**Required work:**
1. List every figure and table that the passage on IPP scores in breast cancer cites, using the labels as they appear.
2. According to the passage on IPP scores in breast cancer, how many patients did the 21 breast cancer datasets include in total?
3. Continue the passage on IPP scores in breast cancer, starting after its final sentence.

An important characteristic of the IPP score is its ability to identify the prognostic significance of genes that are missed with the conventional log-rank test, which uses average or median values as gene expression thresholds. We identified prognostic genes that were shown to be statistically insignificant by the log-rank test, using average or median threshold values, based on IPP score differences among genes (Fig. 1B). Detailed examples illustrating the differences between IPP and the conventional log-rank test are provided in Supplementary Figure 1. These examples show that IPP obtain superior results to the conventional log-rank test in terms of identifying prognostic genes. We calculated IPP scores for 21 breast cancer datasets that included a total of 2,735 patients (Table S1). To investigate IPP score characteristics, we compared the IPP score distributions among the independent breast cancer datasets (Supplementary Fig. 2 and 5A; Table S2). Despite the distributions of IPP scores being dissimilar among datasets, all datasets had a maximum frequency of over 1,500 genes, suggesting that more than half of the total genes were unrelated to prognosis.

**Entries provided:**
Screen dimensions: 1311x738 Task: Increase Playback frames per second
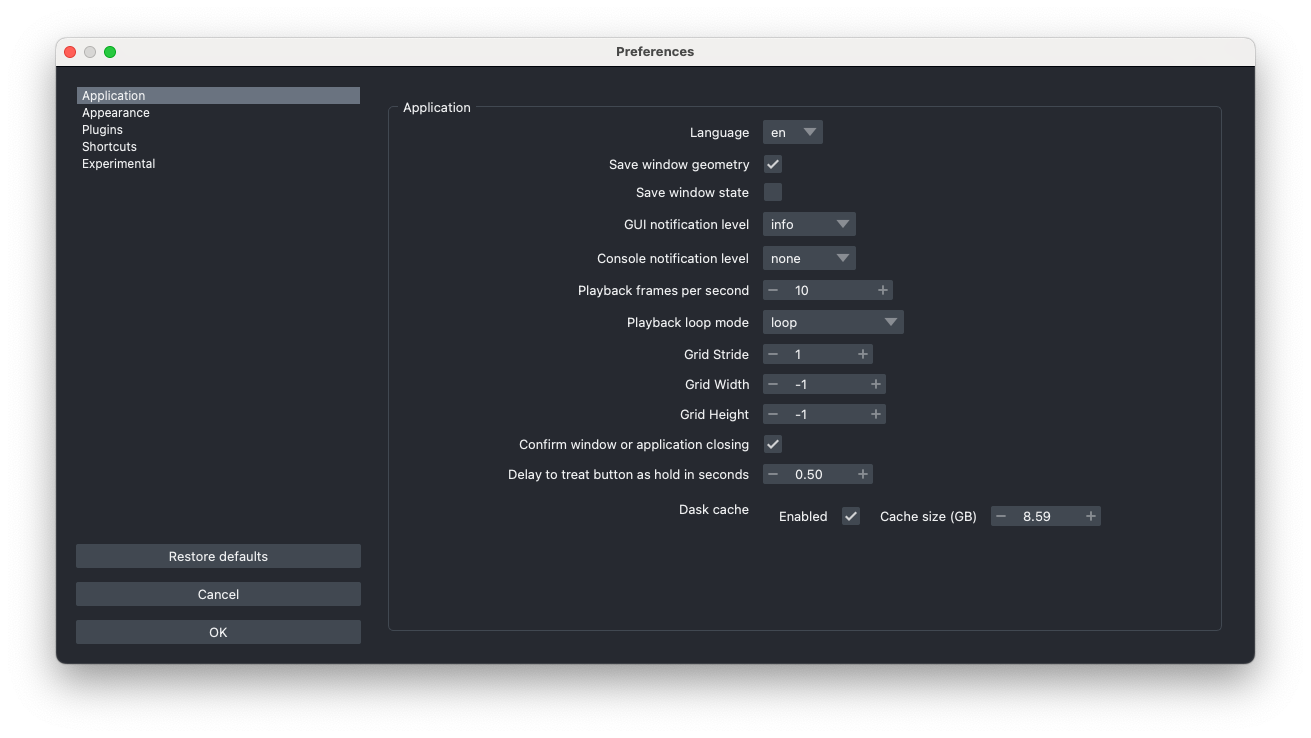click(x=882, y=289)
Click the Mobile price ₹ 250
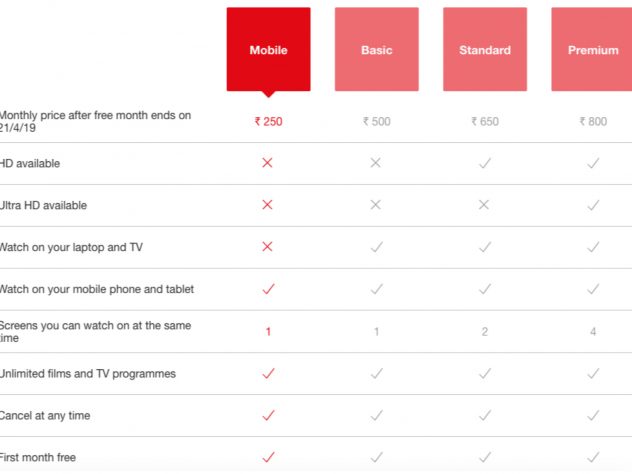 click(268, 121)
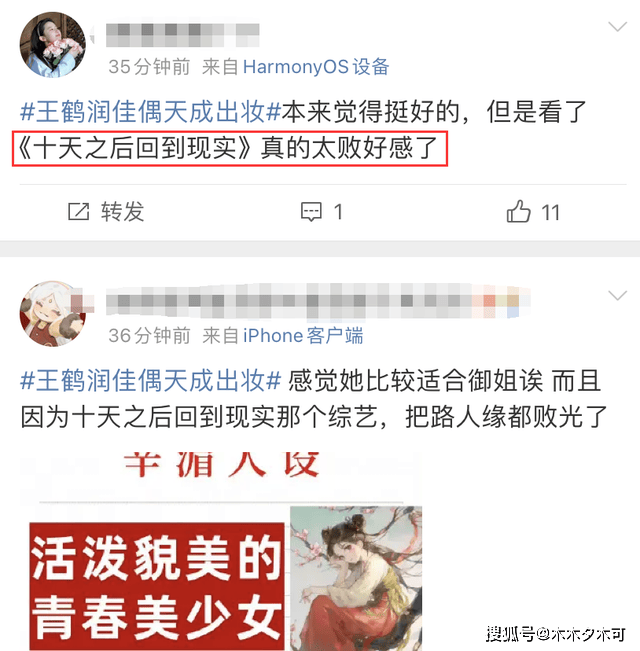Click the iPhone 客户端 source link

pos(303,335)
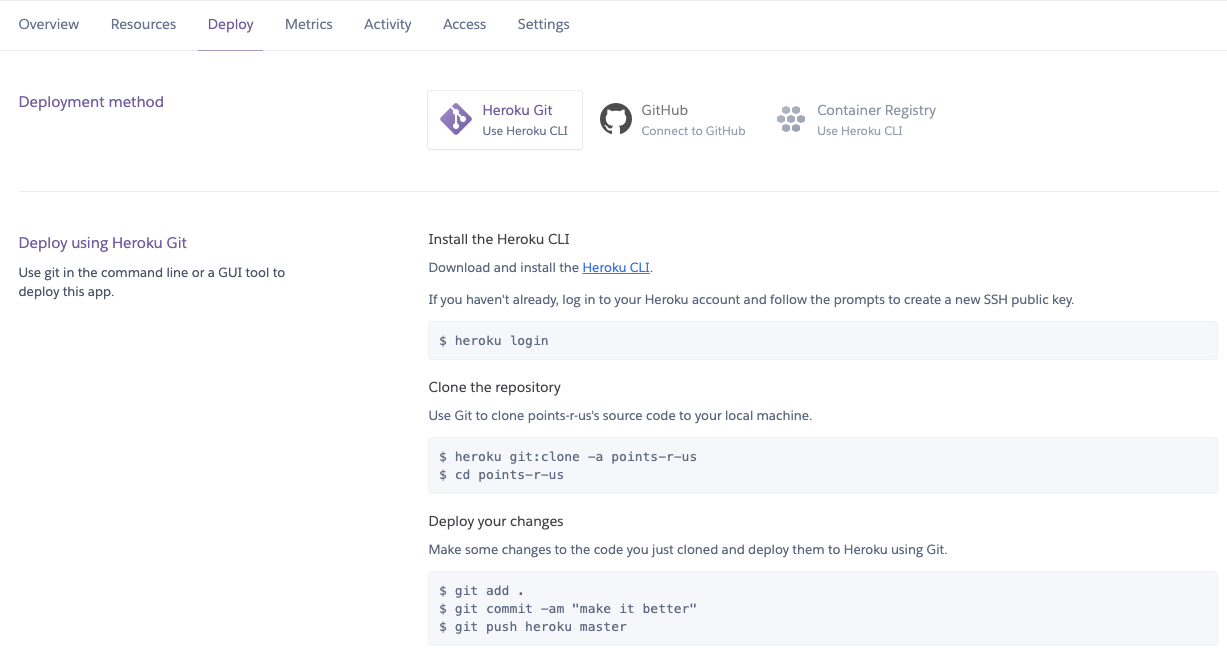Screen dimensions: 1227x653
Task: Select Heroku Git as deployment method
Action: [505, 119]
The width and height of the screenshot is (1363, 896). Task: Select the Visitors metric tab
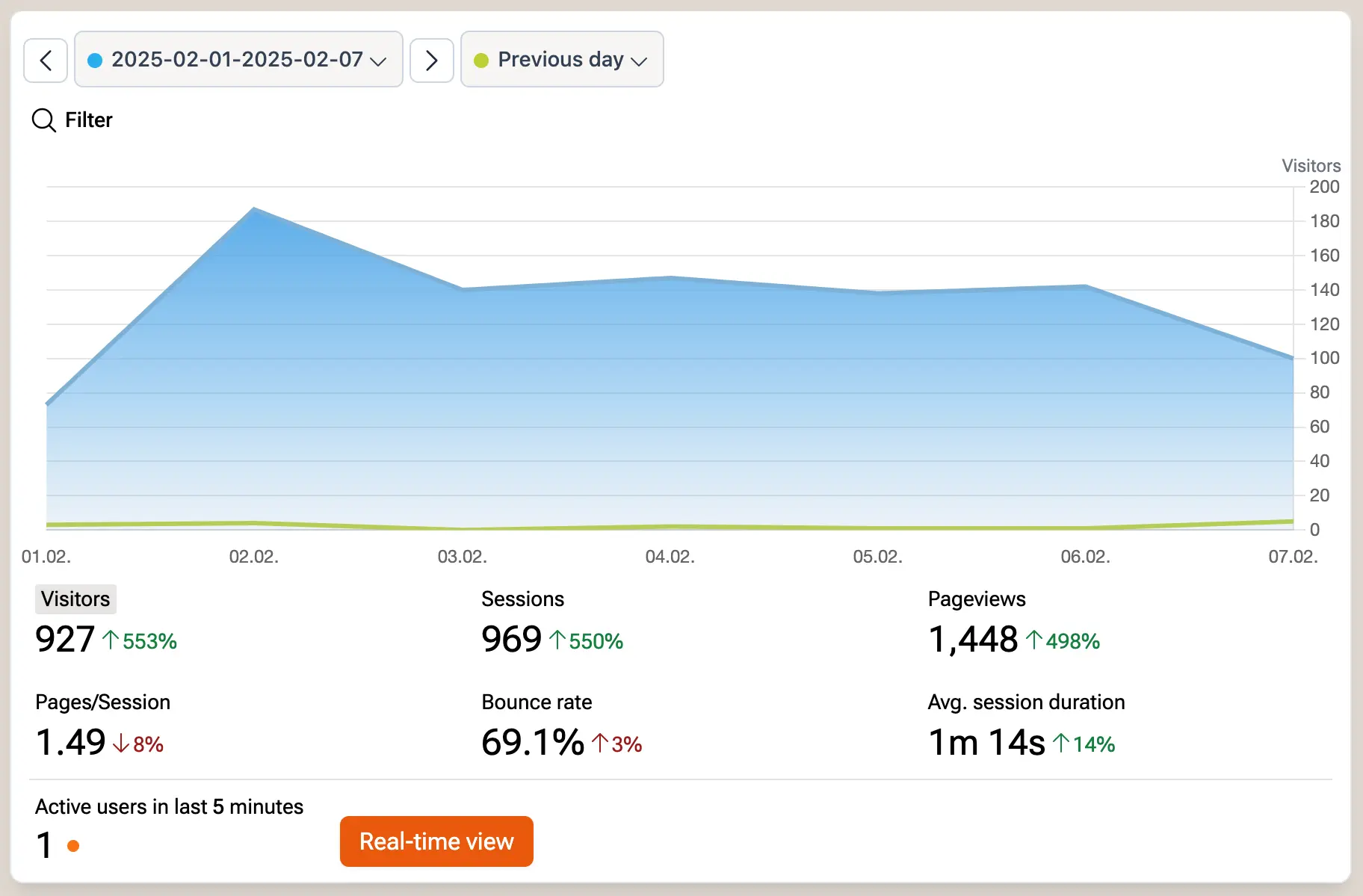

**Solved tasks:**
1.
Fig. 1B
Supplementary Figure 1
Table S1
Supplementary Fig. 2
Supplementary Fig. 5A
Table S2

2. 2,735 patients.

3.
Robustness and consistency of IPP

Robustness and consistency in prognostic gene selection refer to the degree of similarity among the prognostic genes identified from independent datasets. To verify improvement of robustness and consistency, we compared prognostic genes identified by IPP with those obtained from the conventional log-rank test, which uses the median and average values as gene expression level thresholds. First, we focused on the robustness of individual scores within each dataset by investigating the degree of dependence of each score on the number of patient samples. Bootstrapping and subsampling of two datasets, E-MTAB-748 and GSE17907, were performed and we compared the scores from all samples to those from randomly selected subsamples. IPP showed smaller differences between scores from all samples versus random subsamples than the log-rank test. In addition, variation among scores using IPP was less pronounced compared with that seen with the log-rank test (Fig. 2C and Supplementary Fig. 6C,E). We also analyzed the effect of sample size by calculating Pearson correlation coefficients (r) between the scores from all samples and those from random subsamples. IPP showed a higher correlation in all cases of subsampling than the conventional log-rank test (Supplementary Fig. 7A). These results indicate the superiority of IPP in terms of robustness compared with the conventional log-rank test.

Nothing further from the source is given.